Воспоминания о жизни и деяниях Яшки, прозванного Орфаном. Том 2 - Юзеф Игнаций Крашевский
Пан Мацей советовал, чтобы Александра задержали в Кракове и в Литву не пускали, где всегда его ждало предостаточно терзаний и беспокойства.
Но как раз там по причине угрожающей опасности от Руси и татар он был более необходим. От Сигизмунда, своего брата, так же как когда-то от кардинала Фридриха, помощи не было, потому что тот жил в Глогове, в Силезии, не навязываясь, ни в чего не вмешиваясь. И панам не очень хотелось его вызывать, потому что уже тогда боялись в нём более сильной руки.
Когда спустя несколько дней через знакомых и приятелей я выпросил разрешение войти к королю, я нашёл его, правда, сидящим в кресле, но половина тела совсем не двигалась, а говорил, с трудом бормоча, и было явно, что сильно страдал.
Его беспокойству способствовало то, что Мацей из Мехова говорил и предвидел: что ему ежедневно кто-нибудь рекомендовал нового и чудесного лекаря, каждый день — другие лекарства. Поэтому ум волновался, и на слабом государе производили эксперименты, которые отнимали у него всё больше сил. Лекарства, кои ему давали, не помогали. В Кракове долго ему не дали отдыхать. Сразу в начале следующего года одни его тянули на съезд в Люблин, другие — в Литву для прогнозируемой войны.
Краковский замок никогда не был таким печальным, как во время пребывания там Александра, хотя и при его отце веселья там вкушали не многим больше. Теперь там всюду можно было почувствовать запах медикаментов, воздух был пропитан бальзамами и лекарствами.
Ползамка добровольно занимала королева со своими русинами, словно заключённая в темницу. Там тайно устраивали для неё богослужения, и нога латинского священника не смела переступить порога, потому что тут же кричали, что шёл обращать.

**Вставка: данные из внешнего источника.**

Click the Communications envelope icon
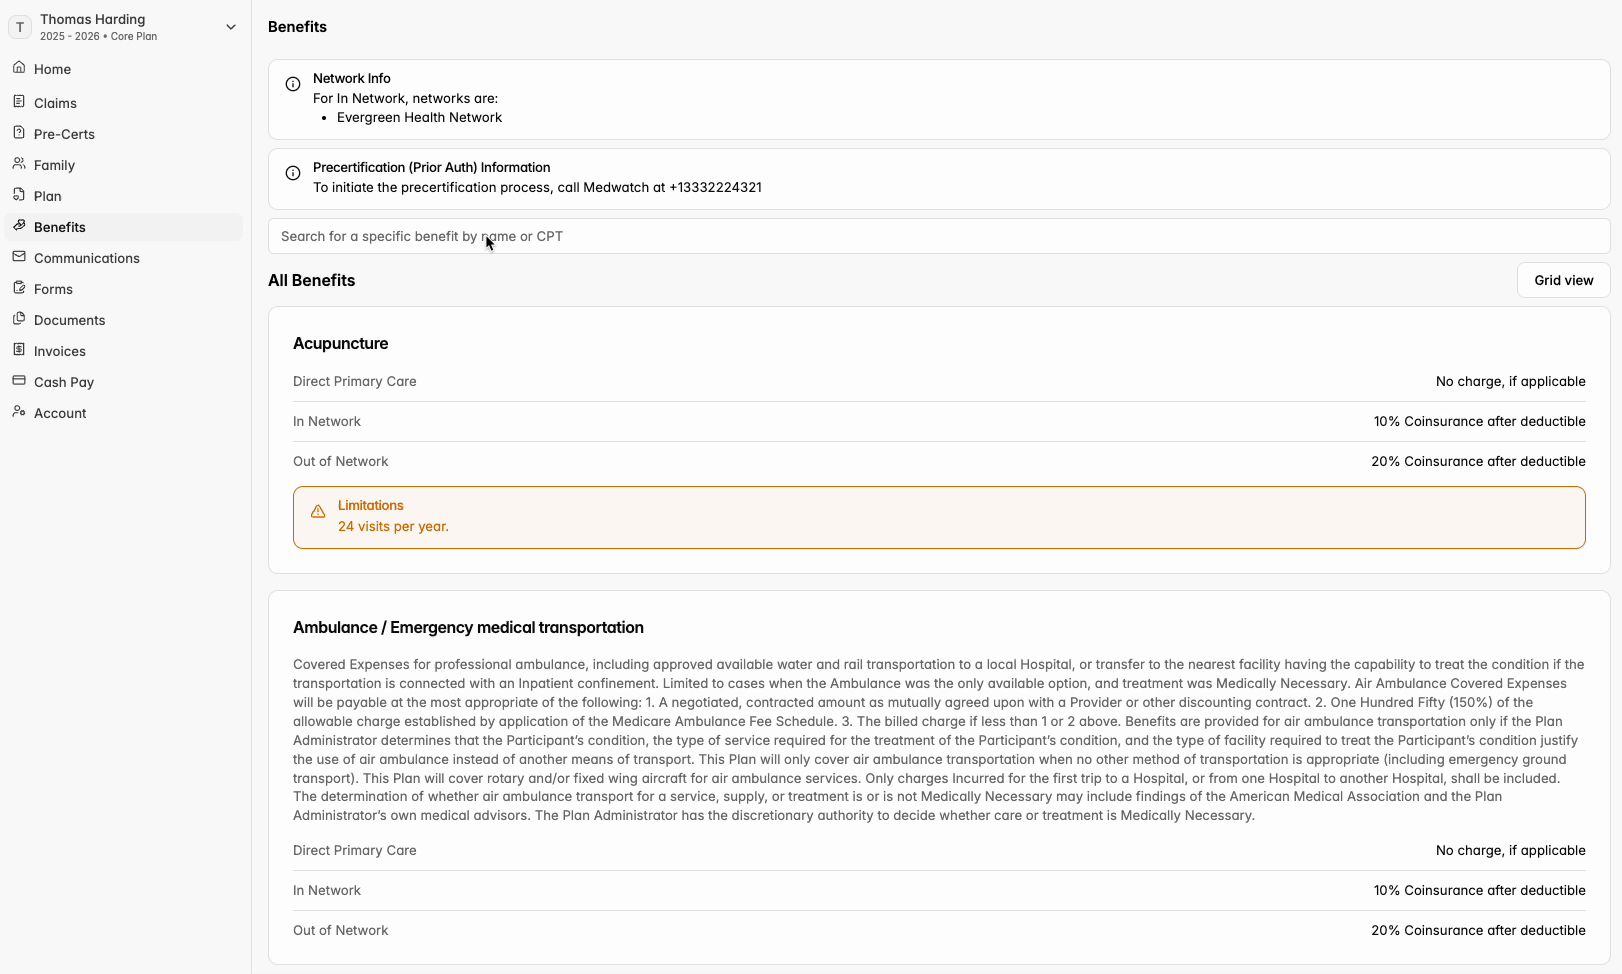This screenshot has width=1622, height=974. 19,257
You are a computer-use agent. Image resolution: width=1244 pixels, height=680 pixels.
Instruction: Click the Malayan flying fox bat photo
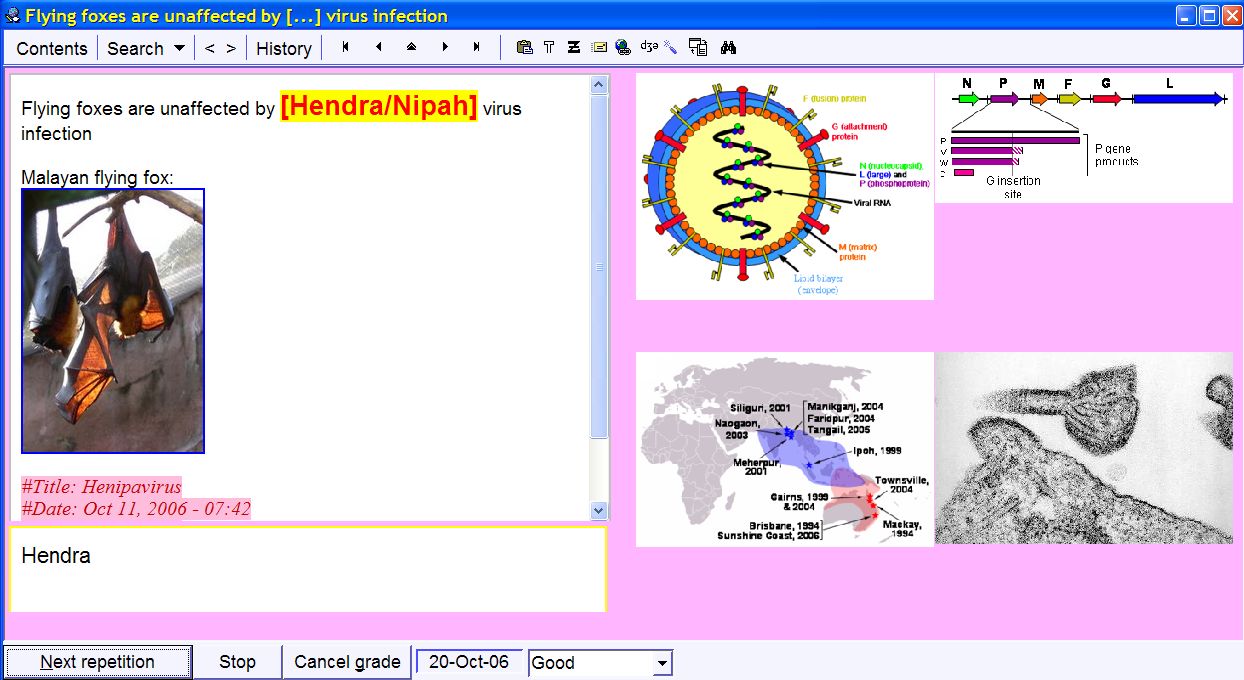coord(113,320)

Между королевой Еленой, этим русским духовенством, двором пани и другой, королевской, половиной замка, будто между вражескими лагерями, стоящими напротив друг другу, хоть до драки не доходило, царили неприязнь и недоверие. Глядели друг на друга косо и недоверчиво.

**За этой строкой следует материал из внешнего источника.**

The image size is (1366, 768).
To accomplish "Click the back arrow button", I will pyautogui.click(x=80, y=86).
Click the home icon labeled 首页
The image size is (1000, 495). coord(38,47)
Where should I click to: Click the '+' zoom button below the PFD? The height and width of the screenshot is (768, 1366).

Королеву можно было часто увидеть прогуливающийся с заплаканными глазами, потому что сплетни дьячков не давали ей ни минуты отдыха. Она вырывалась от них к мужу и там ни в чём не было утешения, потому что ей жаловались на тех.
Влияние королевы было незначительным, или почти никаким; однако из жалости к ней Александр не мог надолго остаться в Кракове, потому что русинам и ей всегда было лучше и свободней в Вильне, потому что там предостаточно было своих и не так следили за чужаками.

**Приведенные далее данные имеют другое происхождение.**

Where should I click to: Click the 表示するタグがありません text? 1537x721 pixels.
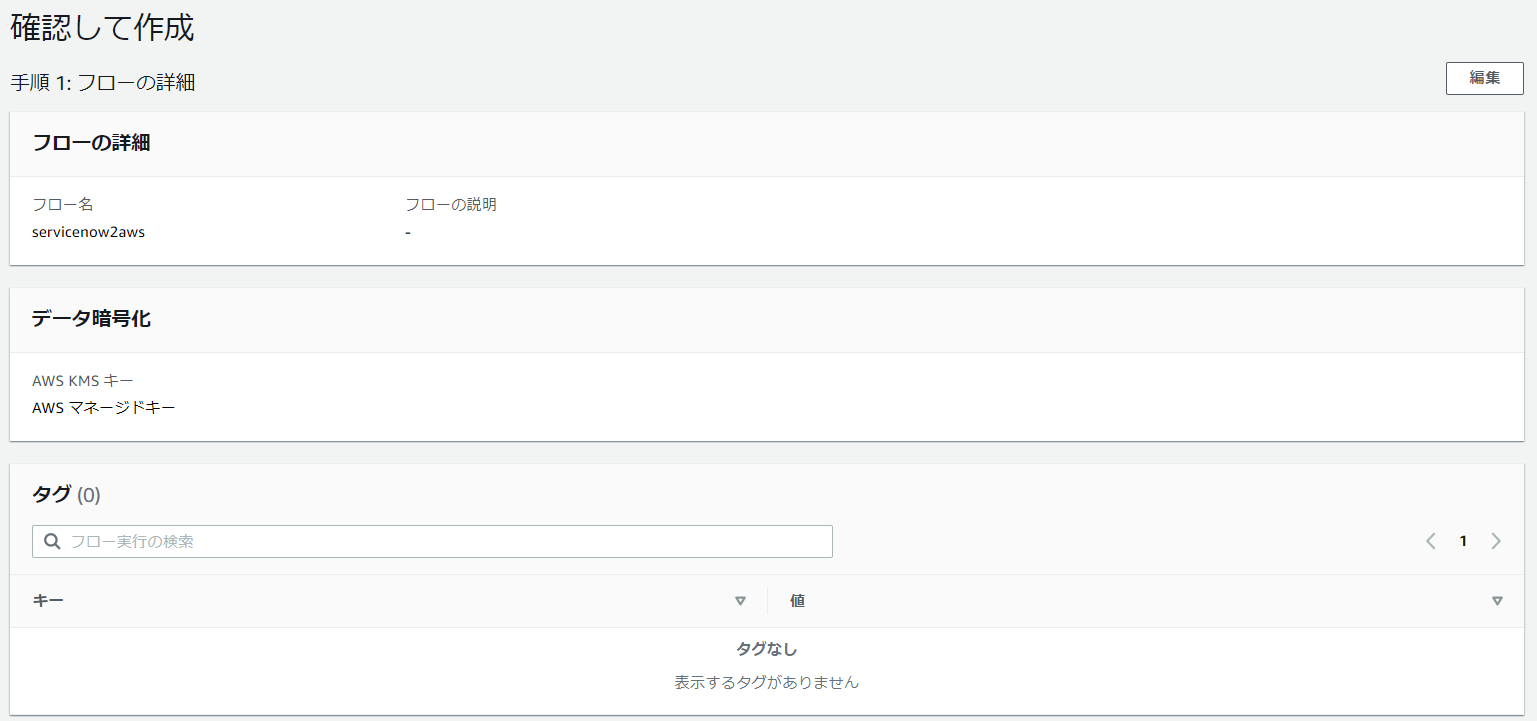click(x=768, y=682)
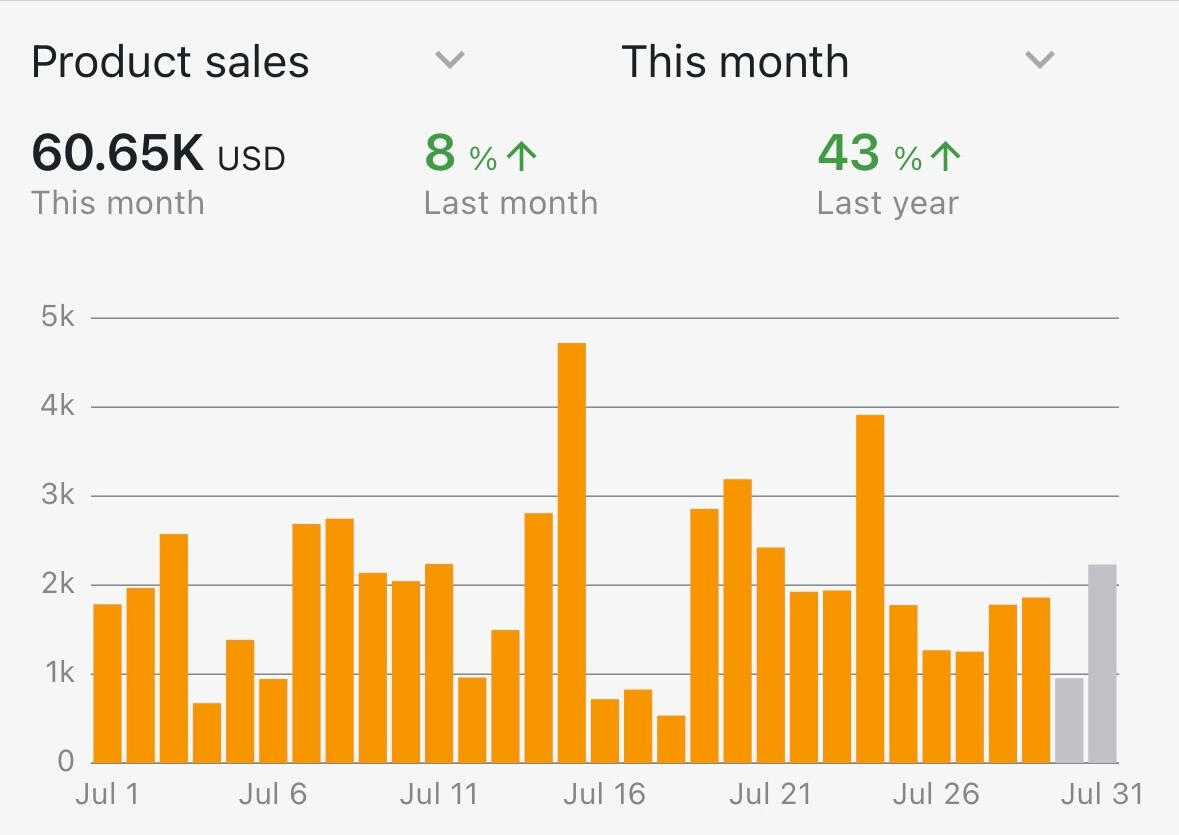The width and height of the screenshot is (1179, 835).
Task: Select the Last year comparison label
Action: [x=887, y=203]
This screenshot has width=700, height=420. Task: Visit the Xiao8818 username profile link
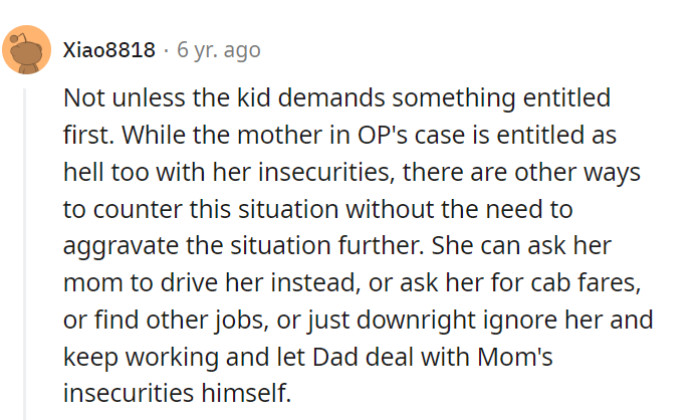[109, 50]
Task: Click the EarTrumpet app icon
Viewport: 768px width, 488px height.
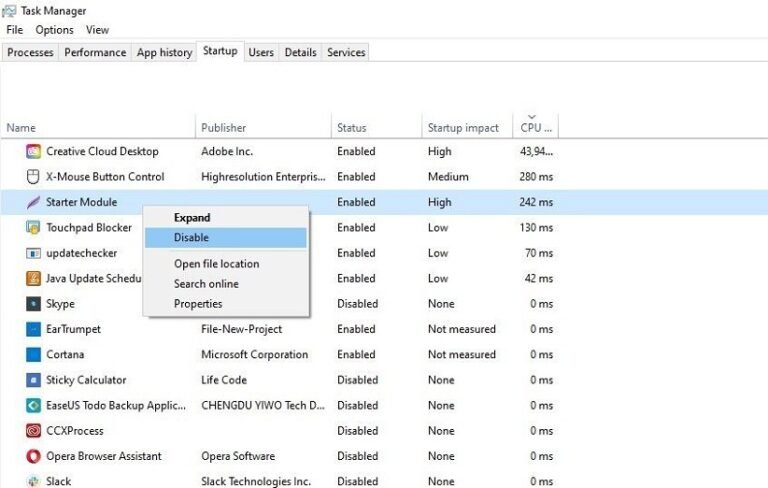Action: coord(33,329)
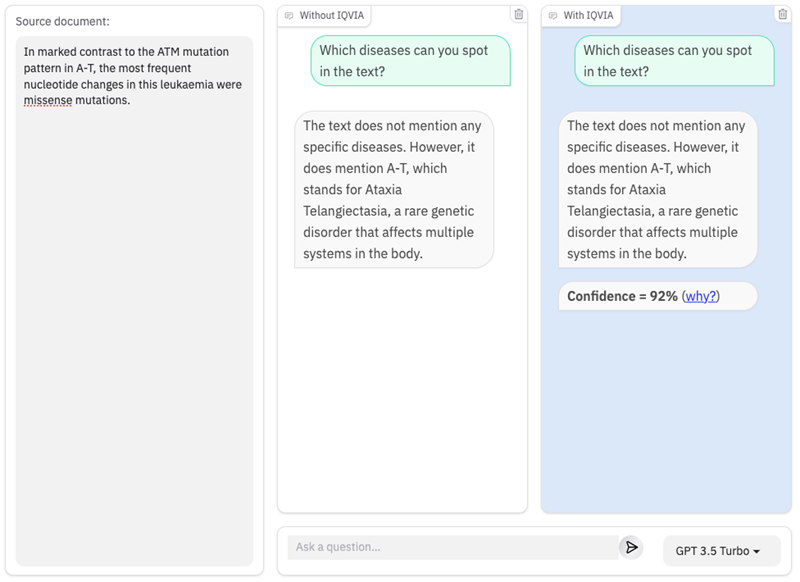800x582 pixels.
Task: Click the chat bubble icon beside Without IQVIA
Action: click(289, 16)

Когда король поехал на сейм в Люблин, около него было достаточно людей, и я там был не нужен; я с радостью остался дома, к которому меня привязало счастье и моя милая Кинга, которая как раз во время этого сейма мне сыночка родила.
Благодаря на коленях Бога за это благословение, как только она смогла подняться, в нашем доме Под колоколом я крестил новорожденного, которому дали имя Христосома. При этой возможности я угостил моих друзей, не жалея на это, потому что сам был счастлив, как никогда в жизни, только об одном моля Бога — чтобы дал мне возможность воспитать сыночка до разумных лет во славу Его и на нашу радость.
Так удачно вышло, что мой старый приятель и товарищ Задора, хотя возраст и тучность делали его тяжеловесным, оказался тогда в Кракове, и я мог попросить его стать крёстным отцом. Когда мы потом сели за стол с кубками в руках, вспоминая пережитые годы, государей, события, людей, разные перепетии, мою судьбу, слёзы из моих глаз струёй лились в вино, а честному Задоре пришлось вытирать их рукой.
Что из него теперь стало, из этого храброго и ловкого всадника, охотника и фехтовальщика, когда без помощи он с трудом мог подняться с сидения, и пройти через комнату было ему нелегко, не опершись на что-нибудь или кого-нибудь!
Я же, благодаря Провидению, за то, что выстрадал, обильно и сторицей был вознаграждён Кингой. Хотя на моих висках были седые волосы, сердце благодаря ей помолодело.
То, что произошло на Люблинском сейме, не стоит записывать, потому что духовенство со светскими панами, сенаторами всё время лаялись за свои права, за место в палате, за то старое преобладание класса, которого вернуть уже не могли, потому что король Казимир уже его сломал, доведя до справедливой меры.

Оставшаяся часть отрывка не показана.